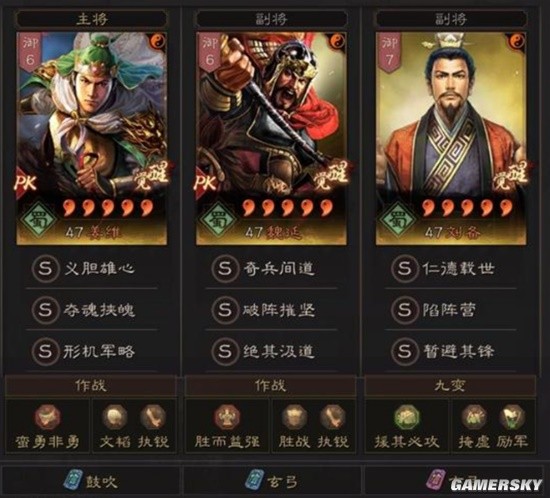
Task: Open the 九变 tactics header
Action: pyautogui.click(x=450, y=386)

━━━━

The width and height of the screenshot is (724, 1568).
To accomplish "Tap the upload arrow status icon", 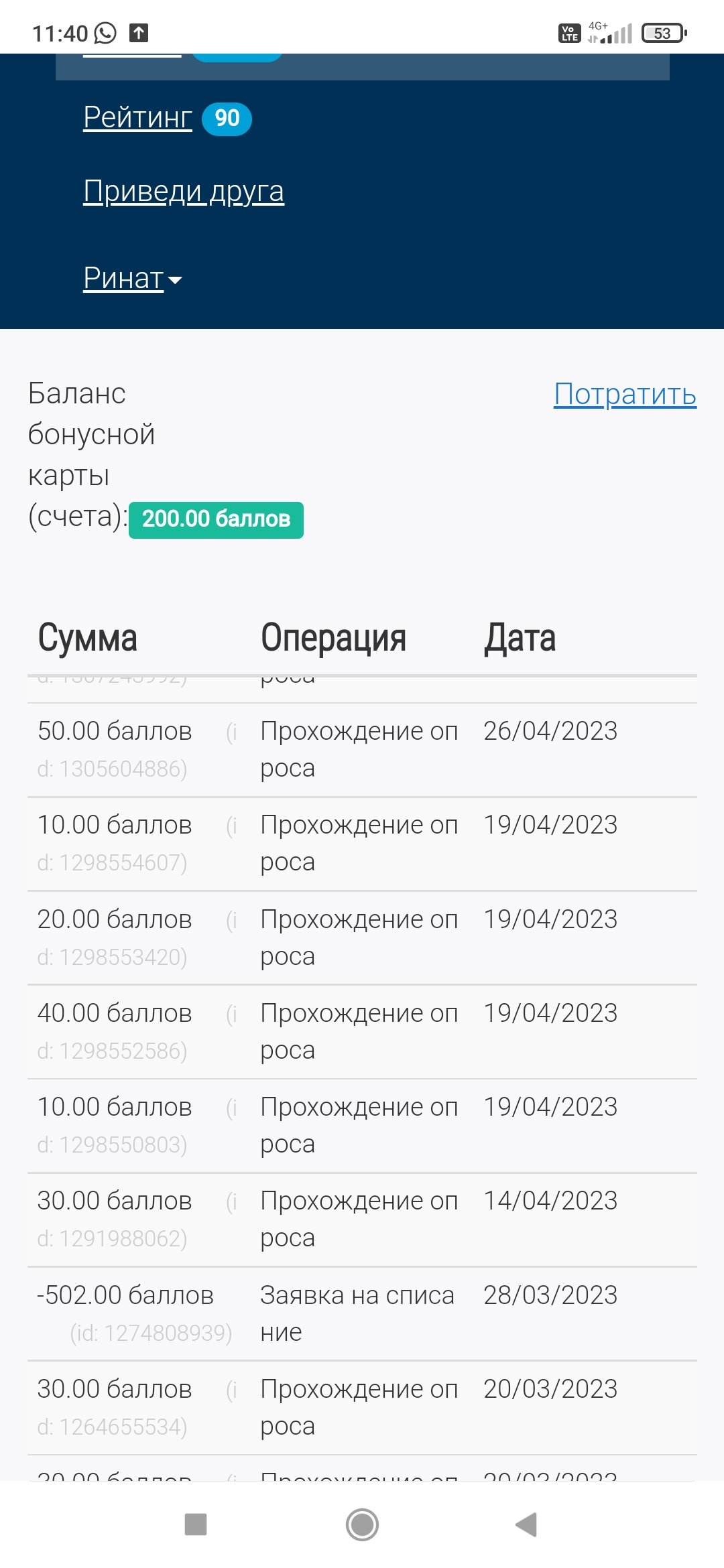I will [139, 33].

━━━━

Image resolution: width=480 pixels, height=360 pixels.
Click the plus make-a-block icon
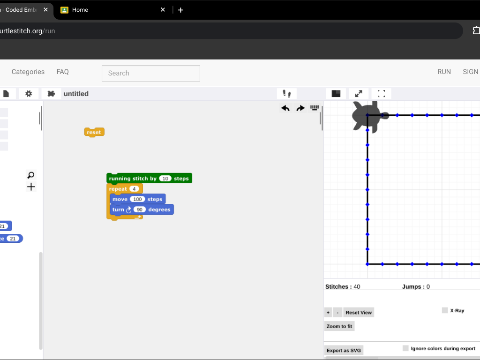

━━━━

■ What you have to do ■
From the lines above, copy those that contain the word "height".

■ Solution for this exercise ■
The width and height of the screenshot is (724, 1568).
Image resolution: width=480 pixels, height=360 pixels.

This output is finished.